Alan Keyes: Voting For Gay Marriage Like Voting For The Holocaust

Conservative activist Alan Keyes says that Ireland’s decision to approve marriage equality in a national referendum is just as wrong and unjust as “if the people of Germany voted tomorrow to renew the Holocaust. 

[W]ould the cardinal say the German state is duty-bound to re-open the death camps?” he asks, referring to a Roman Catholic cardinal who said that he would respect the vote. Respecting the marriage equality law, Keyes writes today in WorldNetDaily, is the “kind of spurious legalism” that “helped goose-step Germany into Hell in the last century.”

Keyes adds that the Nazi Holocaust comparison is not off-base since “misleading millions of people into mortal sin will be a spiritual holocaust.”

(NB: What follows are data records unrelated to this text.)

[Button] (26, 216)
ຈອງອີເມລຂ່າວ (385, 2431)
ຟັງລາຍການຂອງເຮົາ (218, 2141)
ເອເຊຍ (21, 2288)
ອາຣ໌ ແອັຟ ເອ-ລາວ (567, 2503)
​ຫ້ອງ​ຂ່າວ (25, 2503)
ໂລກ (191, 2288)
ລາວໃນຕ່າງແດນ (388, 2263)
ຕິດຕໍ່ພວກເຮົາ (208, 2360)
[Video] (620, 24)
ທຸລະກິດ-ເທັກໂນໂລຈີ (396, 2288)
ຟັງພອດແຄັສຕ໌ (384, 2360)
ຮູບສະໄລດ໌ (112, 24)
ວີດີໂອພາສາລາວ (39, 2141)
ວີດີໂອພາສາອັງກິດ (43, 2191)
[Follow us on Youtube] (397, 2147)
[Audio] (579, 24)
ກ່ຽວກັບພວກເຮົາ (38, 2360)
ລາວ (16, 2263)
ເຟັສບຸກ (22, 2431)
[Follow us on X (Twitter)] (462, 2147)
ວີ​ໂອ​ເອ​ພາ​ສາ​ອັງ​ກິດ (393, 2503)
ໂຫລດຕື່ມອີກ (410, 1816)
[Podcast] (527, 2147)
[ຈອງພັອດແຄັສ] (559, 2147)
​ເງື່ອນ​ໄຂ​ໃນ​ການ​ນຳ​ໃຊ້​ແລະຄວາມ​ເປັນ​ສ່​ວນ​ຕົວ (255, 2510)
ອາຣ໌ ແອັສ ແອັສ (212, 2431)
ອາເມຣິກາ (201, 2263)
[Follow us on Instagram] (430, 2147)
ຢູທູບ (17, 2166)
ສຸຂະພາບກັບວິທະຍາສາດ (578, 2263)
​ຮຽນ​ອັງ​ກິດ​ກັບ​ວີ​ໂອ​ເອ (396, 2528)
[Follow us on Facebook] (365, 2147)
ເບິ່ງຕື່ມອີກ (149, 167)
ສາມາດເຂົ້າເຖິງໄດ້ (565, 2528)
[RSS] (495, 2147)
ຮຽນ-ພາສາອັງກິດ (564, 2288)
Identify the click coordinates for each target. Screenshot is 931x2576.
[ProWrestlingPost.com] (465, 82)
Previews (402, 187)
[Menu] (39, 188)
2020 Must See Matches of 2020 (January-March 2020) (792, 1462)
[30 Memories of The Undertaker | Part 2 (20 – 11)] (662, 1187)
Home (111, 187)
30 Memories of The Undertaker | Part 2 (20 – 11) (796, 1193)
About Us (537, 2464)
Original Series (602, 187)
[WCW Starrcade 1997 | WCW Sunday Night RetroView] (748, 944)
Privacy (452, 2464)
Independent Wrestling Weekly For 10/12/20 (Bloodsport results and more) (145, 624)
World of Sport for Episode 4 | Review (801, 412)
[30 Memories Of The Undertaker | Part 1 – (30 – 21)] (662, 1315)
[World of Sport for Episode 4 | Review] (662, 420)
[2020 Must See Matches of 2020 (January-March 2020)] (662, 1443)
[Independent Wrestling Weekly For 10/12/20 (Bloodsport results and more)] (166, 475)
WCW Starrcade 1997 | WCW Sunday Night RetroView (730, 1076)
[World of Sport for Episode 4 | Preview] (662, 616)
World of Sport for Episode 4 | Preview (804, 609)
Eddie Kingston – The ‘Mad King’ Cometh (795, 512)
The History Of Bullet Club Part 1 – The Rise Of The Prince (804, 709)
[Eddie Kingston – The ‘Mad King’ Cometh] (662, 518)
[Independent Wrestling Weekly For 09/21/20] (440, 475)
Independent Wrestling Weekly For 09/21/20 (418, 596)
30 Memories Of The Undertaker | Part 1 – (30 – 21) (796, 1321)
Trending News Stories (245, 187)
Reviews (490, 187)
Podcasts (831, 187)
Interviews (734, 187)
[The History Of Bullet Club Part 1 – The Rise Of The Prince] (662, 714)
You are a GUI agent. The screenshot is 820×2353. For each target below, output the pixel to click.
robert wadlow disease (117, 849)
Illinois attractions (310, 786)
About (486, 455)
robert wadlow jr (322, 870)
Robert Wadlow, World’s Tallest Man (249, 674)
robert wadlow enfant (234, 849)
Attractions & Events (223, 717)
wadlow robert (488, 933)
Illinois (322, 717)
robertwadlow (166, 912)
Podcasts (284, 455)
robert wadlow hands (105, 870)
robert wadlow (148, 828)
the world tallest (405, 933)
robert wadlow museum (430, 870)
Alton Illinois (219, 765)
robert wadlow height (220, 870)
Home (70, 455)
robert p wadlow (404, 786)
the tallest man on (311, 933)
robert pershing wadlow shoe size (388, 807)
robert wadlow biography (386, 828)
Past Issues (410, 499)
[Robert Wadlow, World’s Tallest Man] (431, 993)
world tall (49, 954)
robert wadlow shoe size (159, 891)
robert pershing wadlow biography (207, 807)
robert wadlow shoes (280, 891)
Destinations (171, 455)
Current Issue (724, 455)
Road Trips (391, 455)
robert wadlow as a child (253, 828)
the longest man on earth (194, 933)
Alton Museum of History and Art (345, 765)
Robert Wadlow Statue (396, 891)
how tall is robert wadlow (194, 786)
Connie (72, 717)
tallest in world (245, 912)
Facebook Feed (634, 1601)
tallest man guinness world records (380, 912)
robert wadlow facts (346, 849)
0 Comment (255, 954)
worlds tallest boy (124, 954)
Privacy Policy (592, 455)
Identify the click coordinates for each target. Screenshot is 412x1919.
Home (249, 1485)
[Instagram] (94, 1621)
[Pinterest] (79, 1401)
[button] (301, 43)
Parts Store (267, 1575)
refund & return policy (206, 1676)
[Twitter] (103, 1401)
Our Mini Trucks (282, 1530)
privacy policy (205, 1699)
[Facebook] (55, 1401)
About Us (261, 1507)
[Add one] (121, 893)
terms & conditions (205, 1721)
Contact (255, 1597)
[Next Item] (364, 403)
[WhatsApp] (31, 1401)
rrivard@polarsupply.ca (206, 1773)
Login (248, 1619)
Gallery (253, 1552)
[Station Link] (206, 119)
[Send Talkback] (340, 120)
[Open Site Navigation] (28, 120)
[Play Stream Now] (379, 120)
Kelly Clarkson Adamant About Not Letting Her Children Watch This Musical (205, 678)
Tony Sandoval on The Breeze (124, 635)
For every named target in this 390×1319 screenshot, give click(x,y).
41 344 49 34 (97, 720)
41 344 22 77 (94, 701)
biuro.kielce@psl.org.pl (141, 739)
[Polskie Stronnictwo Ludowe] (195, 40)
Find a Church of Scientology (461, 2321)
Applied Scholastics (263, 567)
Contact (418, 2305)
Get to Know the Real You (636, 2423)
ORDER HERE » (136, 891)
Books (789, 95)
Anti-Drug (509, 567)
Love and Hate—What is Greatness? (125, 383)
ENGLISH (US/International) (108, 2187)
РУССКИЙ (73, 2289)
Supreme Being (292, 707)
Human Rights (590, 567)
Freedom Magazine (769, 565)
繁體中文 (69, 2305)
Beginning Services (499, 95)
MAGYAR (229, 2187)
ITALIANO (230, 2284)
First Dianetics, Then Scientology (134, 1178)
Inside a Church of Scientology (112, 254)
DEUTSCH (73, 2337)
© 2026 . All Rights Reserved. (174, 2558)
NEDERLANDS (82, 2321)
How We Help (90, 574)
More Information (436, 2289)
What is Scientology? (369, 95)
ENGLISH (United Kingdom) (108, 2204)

“It’s déjà vu all over again.” In an article at, I read that, in response to the referendum in Ireland favoring homosexual “marriages,” Walter Kasper, a German cardinal of the Roman Catholic Church, said: “A democratic state has the duty to respect the will of the people; and it seems clear that, if the majority of the people wants such homosexual unions, the state has a duty to recognize such rights.” So if the people of Germany voted tomorrow to renew the Holocaust, would the cardinal say the German state is duty-bound to re-open the death camps? That kind of spurious legalism helped goose-step Germany into Hell in the last century. Do German cardinals now propose to do the same to the Roman Catholic Church in this one?

Surely misleading millions of people into mortal sin will be a spiritual holocaust, with quite possibly eternal consequences. Does Cardinal Kasper think those spiritually deadly consequences are unreal? We learn from another Lifesitenews report that one of Cardinal Kasper’s liberal co-conspirators, Cardinal Reinhard Marx, is “well-known for his support for the ‘Kasper agenda’ and a prominent defender of the ‘value’ of homosexual unions.” Of course, the term “value” is valueless except in the context of some standard of judgment. Given the Catholic Church’s reliance upon natural law as an expression of God’s will, it’s reasonable to assume that both these cardinals still uphold that standard.

So what value does God assign to homosexual relations? For males, the Old Testament scroll of the law calls such relations an abomination (Leviticus 20:13). That term suggests a negative value, as does the death penalty the Torah prescribes for homosexual behavior.

Finally, when he asserts that it is right to follow the majority’s will when they purport to approve as lawful what God condemns as odious under the law, Cardinal Kasper is following the trendy idolatry of self-willed freedom, wrongfully abused, that now defames the name of right. By doing so, he casts away God’s standard of natural right. And he accepts an understanding of sovereignty that even pagan philosophers rejected. A sovereign act must always take account of the common good. When that good is not being respected, sovereign authority is not in play.

In such a circumstance, the will that purports to wield the sovereign power is not an exercise of sovereign right. It is a wrongful abuse of power that people of good will have, in principle, a duty to resist, not to obey. And this is true whether the specious exercise of sovereignty is that of the Irish people, the U.S. Supreme Court or the people of the United States, however assembled.